Lettera del Patriarca Francesco sull’accoglienza ai profughi e ai migranti (3 settembre 2015)

Non possiamo davvero chiudere il cuore. Come dicevo già l’altro giorno, mentre ero in visita alla Casa dell’Ospitalità di Mestre, non è possibile ignorare e tralasciare la vastità e la portata della tragedia umana che si riversa quotidianamente sull’Italia e sull’intera Europa: l’accoglienza è un imperativo. Le notizie drammatiche di chi ha trovato la morte durante la traversata in mare o nascosto all’interno di un tir – ma chissà quante altre morti a noi rimangono ignote – ci consegnano la disperazione di tante persone e tanti popoli. E ci fanno capire che tali vicende non sono l’emergenza di un “momento”, ma una tendenza destinata ad accompagnarci per anni.

Torno ad auspicare – e in proposito rimando ad altri miei interventi in cui mi sono soffermato sulla necessità dell’accoglienza – un intervento della politica “alta”, equilibrata e saggia, che non dovrebbe mai mancare ad ogni livello (locale, nazionale e internazionale) e in ogni frangente, capace di guardare oltre l’interesse contingente del momento e il risultato elettorale. In particolare, urge un nuovo strumento legislativo in grado di rispondere alle dimensioni epocali assunte dal fenomeno migratorio. La memoria storica delle antiche responsabilità coloniali e post-coloniali ci deve rendere ancor più partecipi del presente travagliato e del futuro incerto di tanti nostri fratelli.

Non è però possibile fermarsi ad un’analisi politica. La nostra diocesi attualmente sostiene ed assiste stabilmente diversi gruppi di persone, in luoghi di accoglienza che vogliono essere a dimensione umana, impegnandosi a curare qualità e servizi, cercando anche un possibile inserimento nel tessuto sociale, evitando per quanto possibile di creare tensioni e “ghetti”.

Per questo motivo desidero rivolgermi in modo particolare ai nostri parroci e alle nostre comunità sollecitando uno speciale, concreto e intelligente “scatto” di sensibilità e generosità, facendo riferimento alle strutture caritative e di volontariato nostre o di altri. Realtà che quotidianamente offrono servizi attraverso centri d’ascolto, mense e dormitori dove stranieri e anche italiani in difficoltà si rivolgono per un aiuto. Proprio secondo questa logica, si è voluta con forza la mensa-dormitorio Papa Francesco di Marghera, superando non poche difficoltà burocratiche e ambientali.

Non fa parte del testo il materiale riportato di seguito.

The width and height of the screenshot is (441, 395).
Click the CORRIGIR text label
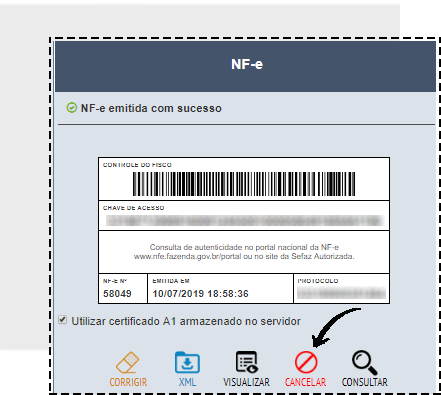128,382
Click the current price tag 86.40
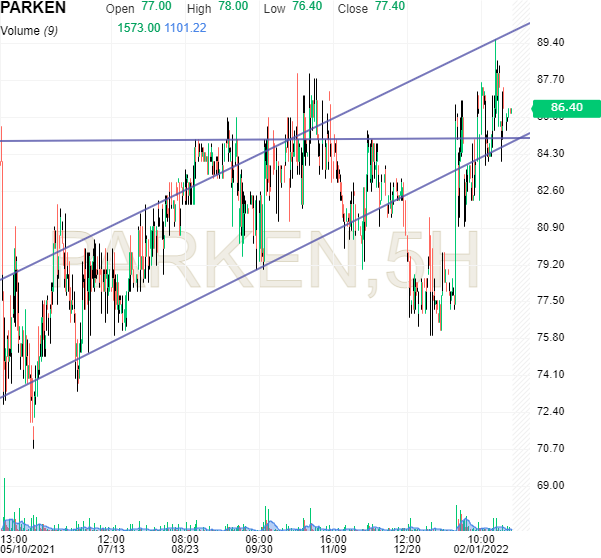 565,107
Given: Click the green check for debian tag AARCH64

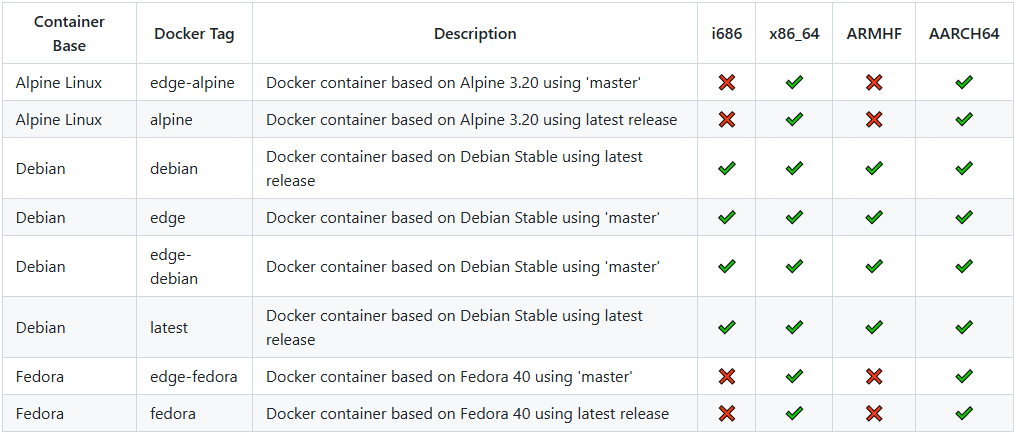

In vista di un’accoglienza che sia anche integrazione non è da sottovalutare la vicinanza e il sostegno che possiamo concretamente dare a profughi e migranti accompagnandoli nelle procedure necessarie per richiedere visite e documenti, offrendo corsi di lingua italiana e anche con l’opportunità di svolgere piccoli servizi a favore della comunità locale, occupando in modo socialmente utile il non poco tempo disponibile. Favorire sempre più tali gesti semplici di accoglienza e di autentica prossimità è modo semplice ed efficace per scacciare paure, talvolta forzosamente indotte, per allontanare sentimenti di ostilità, per prevenire e sconfiggere conflitti e tensioni.

Ringrazio coloro che già si impegnano nelle diverse strutture e nei vari servizi esistenti e incoraggio anche altri ad unirsi a quest’azione. È un passo concreto per generare cultura di solidarietà e integrazione, venendo incontro a uomini, donne e bambini disperati.

Chiedo alle differenti componenti della nostra Chiesa di cogliere il senso del momento presente che ci interpella e domanda saggezza e dedizione, nello spirito cristiano di una gratuità e di un servizio che non solo aiuta e soccorre ma ci rigenera come comunità che, particolarmente, riconosce nel fratello sofferente il segno della presenza di Cristo.